Aujourd'hui , il y a en plus un autre point important : l'Eglise apostolique arménienne a canonisé ses 1.500.000 martyrs innocents et cela entrera comme sujet incontournable dans le dialogue islamo-chrétien. Je suis confiant qu'il y aura un jour des docteurs & théologiens de l'islam, intègres, ouverts, de haut niveau, qui condamneront
ce génocide qui a voulu instrumentaliser l'islam par
la déclaration de la Guerre Sainte de Novembre 1914 comme déjà évoqué.
.
. Déjà
en mai 1909 le grand mufti d'Al Azhar avait condamné les massacres qui eurent lieu en Cilicie sous le nouveau régime des Jeunes Turcs. Puis en 1917, Hussein Ibn Ali, émir hachémite du Hedjaz,
Chérif de La Mecque et Gardien des Lieux Saints, avait émis un firman condamnant la déportation et l'extermination des Arméniens. Hussein Ibn Ali demandait aux musulmans d'aider les survivants arméniens et de leur donner l'hospitalité.(*1)
On sait par la suite ce qui est arrivé : les grandes puissances occidentales étaient surtout préoccupées par la révolution bolchévique et n'ont pas désarmé l'armée turque de l'Empire ottoman -voisin de la nouvelle Union soviétique. C'est ainsi que Mustafa Kémal a pu se révolter, agir et gagner sur les deux tableaux jusqu'au Traité de Lausanne de 1923. Mais symboliquement, il y a toujours
Impunité internationale sur le crime et banalisation de la déshumanisation.(*2)
Comme le publiait la philosophe-psychanalyste Hélène Piralian en 1995,
c'est une bombe à retardement : on le voit avec DAECH. Au delà du chaos engendré par les interventions occidentales successives, DAECH est le résultat d'une lente mutation de la situation empoisonnée laissée en 1923 : de causes à effets sur cent ans, en destructurations rampantes, en diversions conscientes et inconscientes, en filigranes et autres choses en arrière-plan à déceler en radiographie...(*3)
InfoHay1915.
(*1) : il sera intéressant de
rechercher dans la presse arabo-musulmane en Algérie les échos
- du Djihad turco-ottoman de nov.1914
- du firman de 1917 de Hussein Ibn Ali.
(*2) : C'est un lourd poids à porter pour la Turquie. Comme si l'Allemagne d'aujourd'hui ne reconnaissait pas les crimes de la Shoah :
vivre dans le mensonge permanent. Une histoire impensable.

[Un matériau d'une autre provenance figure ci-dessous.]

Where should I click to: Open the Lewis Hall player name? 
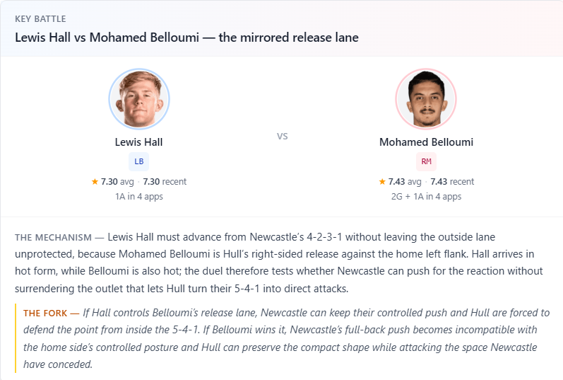(138, 142)
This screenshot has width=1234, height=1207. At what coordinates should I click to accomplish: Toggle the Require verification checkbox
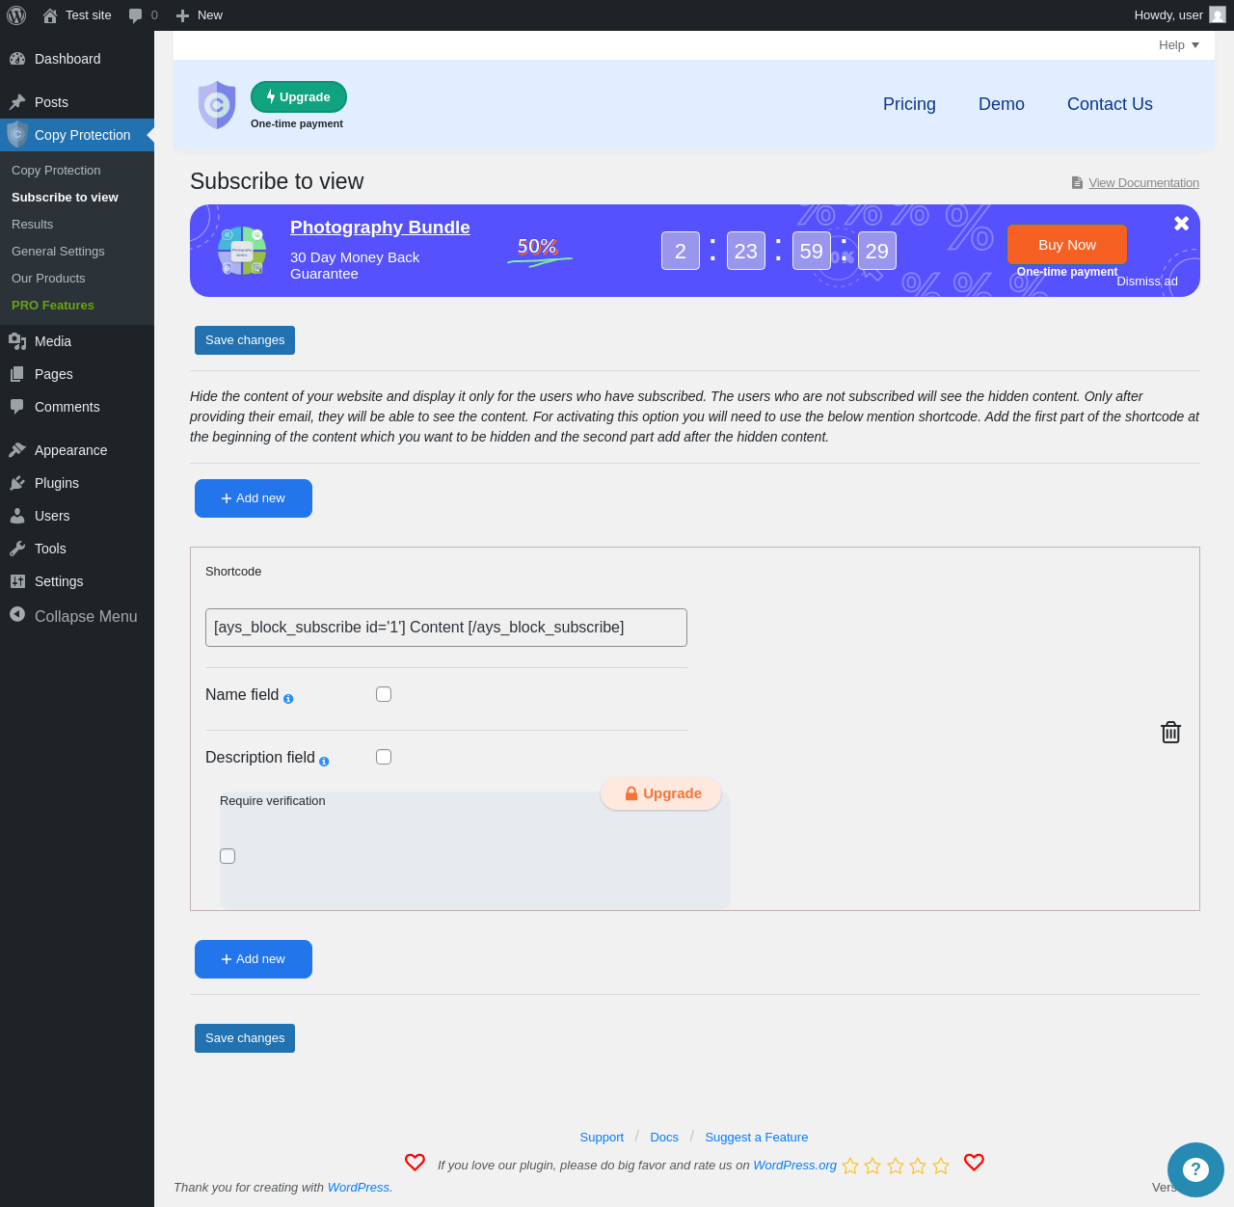pos(228,856)
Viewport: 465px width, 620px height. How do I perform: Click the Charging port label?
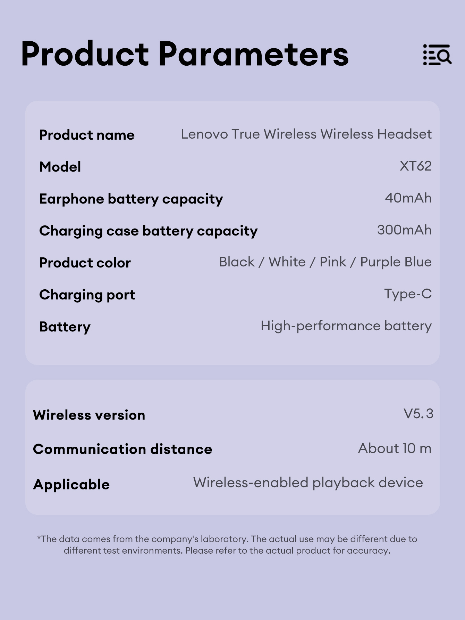87,295
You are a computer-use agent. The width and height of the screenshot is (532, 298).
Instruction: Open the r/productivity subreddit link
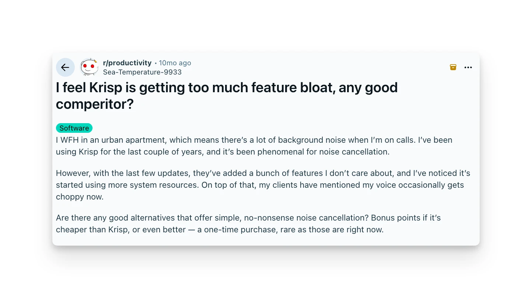127,63
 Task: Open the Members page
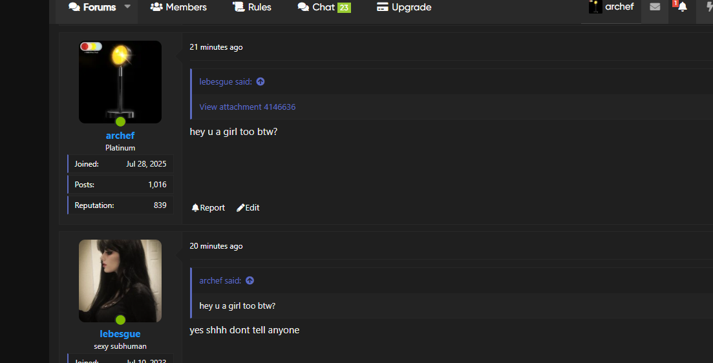pyautogui.click(x=178, y=7)
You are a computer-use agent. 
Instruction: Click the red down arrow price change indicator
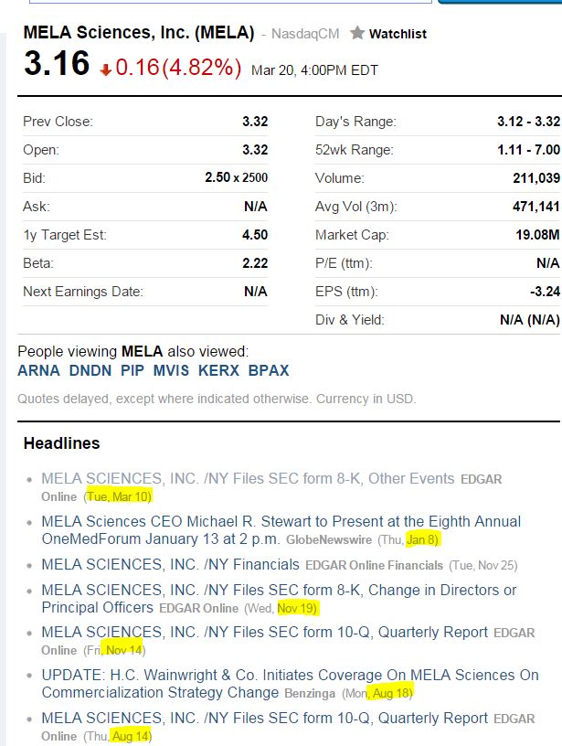[106, 69]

La liaison conceptuelle Ataturk-Hitler est historiographiquement faite. Autant il y a
déni de la part de l'État turc, autant la Turquie risque
de s'enfermer dans son propre malaise : comme des drogués en auto-mensonges depuis cent ans. Il y a le symptome de
l'antisémitisme qui ne fait que s'accentuer en Turquie. Les démocrates et les intellectuels turcs le savent ; ils l'ont compris symboliquement et sociologiquement et c'est pourquoi ils ne manquent pas de militer pour la reconnaissance du génocide de 1915.
(*3) :
Les livres d'Hélène Piralian-Simonyan et d'autres penseurs franco-arméniens sont à traduire et publier en arabe. Je ne sais pas qui pourrait le faire ? Mohammed Arkoun aurait pu le faire. Il y a aussi la
vidéo de Laurence Jourdan (52mn:23s) à en faire une version en arabe ou à la sous-titrer.